## WHAT IS REQUIRED
Take the entries that follow and return exactly the lines from the one holding "Click the 68.70" through the one holding "Fold the Action", both included. Nothing else is needed.

## MATERIAL FOR THE TASK
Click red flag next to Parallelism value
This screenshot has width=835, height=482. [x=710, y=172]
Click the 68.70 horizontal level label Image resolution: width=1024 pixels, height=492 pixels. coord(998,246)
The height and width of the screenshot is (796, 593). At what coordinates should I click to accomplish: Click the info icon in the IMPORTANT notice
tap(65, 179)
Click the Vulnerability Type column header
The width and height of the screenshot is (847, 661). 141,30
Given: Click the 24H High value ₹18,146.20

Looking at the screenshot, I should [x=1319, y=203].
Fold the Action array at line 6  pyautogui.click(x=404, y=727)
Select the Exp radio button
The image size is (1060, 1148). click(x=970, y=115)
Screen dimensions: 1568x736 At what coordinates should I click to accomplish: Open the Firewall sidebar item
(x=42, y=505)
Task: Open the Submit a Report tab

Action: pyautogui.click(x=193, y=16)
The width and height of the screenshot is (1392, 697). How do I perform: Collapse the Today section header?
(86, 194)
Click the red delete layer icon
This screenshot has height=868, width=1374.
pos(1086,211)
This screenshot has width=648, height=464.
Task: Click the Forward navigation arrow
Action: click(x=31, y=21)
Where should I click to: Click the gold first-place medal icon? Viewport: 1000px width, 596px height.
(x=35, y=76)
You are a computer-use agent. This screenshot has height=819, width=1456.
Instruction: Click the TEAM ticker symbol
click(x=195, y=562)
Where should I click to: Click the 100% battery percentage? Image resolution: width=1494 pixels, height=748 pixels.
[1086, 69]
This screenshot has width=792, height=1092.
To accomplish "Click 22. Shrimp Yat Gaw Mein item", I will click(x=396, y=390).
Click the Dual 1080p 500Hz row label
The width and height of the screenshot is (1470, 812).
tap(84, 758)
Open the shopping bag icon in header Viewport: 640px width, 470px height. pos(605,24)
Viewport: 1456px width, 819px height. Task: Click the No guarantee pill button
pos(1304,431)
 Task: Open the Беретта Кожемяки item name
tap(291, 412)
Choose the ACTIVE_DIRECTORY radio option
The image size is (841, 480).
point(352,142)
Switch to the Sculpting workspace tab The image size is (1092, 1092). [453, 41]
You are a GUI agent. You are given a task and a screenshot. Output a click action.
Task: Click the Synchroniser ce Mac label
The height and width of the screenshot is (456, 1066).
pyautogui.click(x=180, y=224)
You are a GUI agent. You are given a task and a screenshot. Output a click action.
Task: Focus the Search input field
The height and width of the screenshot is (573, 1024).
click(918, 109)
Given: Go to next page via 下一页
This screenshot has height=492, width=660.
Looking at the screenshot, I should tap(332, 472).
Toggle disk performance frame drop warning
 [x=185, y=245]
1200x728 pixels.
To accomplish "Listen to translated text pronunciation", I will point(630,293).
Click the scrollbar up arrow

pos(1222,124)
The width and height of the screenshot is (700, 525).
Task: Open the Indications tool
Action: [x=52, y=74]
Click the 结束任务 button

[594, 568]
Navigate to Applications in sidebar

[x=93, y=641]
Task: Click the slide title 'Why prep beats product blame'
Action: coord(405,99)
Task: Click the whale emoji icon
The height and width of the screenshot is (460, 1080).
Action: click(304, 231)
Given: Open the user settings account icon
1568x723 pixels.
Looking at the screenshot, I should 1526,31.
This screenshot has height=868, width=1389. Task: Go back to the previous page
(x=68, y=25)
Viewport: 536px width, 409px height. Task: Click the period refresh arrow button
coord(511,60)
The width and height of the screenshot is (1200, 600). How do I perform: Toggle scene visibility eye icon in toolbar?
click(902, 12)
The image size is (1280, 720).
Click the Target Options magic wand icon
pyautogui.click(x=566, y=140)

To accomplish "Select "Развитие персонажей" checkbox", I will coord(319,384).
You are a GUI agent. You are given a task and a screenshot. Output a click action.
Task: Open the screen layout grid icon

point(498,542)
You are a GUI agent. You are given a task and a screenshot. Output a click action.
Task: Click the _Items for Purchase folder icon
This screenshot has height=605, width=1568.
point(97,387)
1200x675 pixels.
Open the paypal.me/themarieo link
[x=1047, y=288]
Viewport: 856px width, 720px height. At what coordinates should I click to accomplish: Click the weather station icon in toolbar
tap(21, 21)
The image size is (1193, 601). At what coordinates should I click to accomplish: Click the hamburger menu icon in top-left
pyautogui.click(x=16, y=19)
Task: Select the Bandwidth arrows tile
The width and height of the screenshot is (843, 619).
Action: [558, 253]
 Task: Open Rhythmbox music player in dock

## THE ANSWER
Click the 68.70 horizontal level label Image resolution: width=1024 pixels, height=492 pixels. coord(998,246)
The height and width of the screenshot is (796, 593). At what coordinates should I click to accomplish: Click the info icon in the IMPORTANT notice
tap(65, 179)
Click the Vulnerability Type column header
The width and height of the screenshot is (847, 661). 141,30
Given: Click the 24H High value ₹18,146.20

Looking at the screenshot, I should [x=1319, y=203].
Fold the Action array at line 6  pyautogui.click(x=404, y=727)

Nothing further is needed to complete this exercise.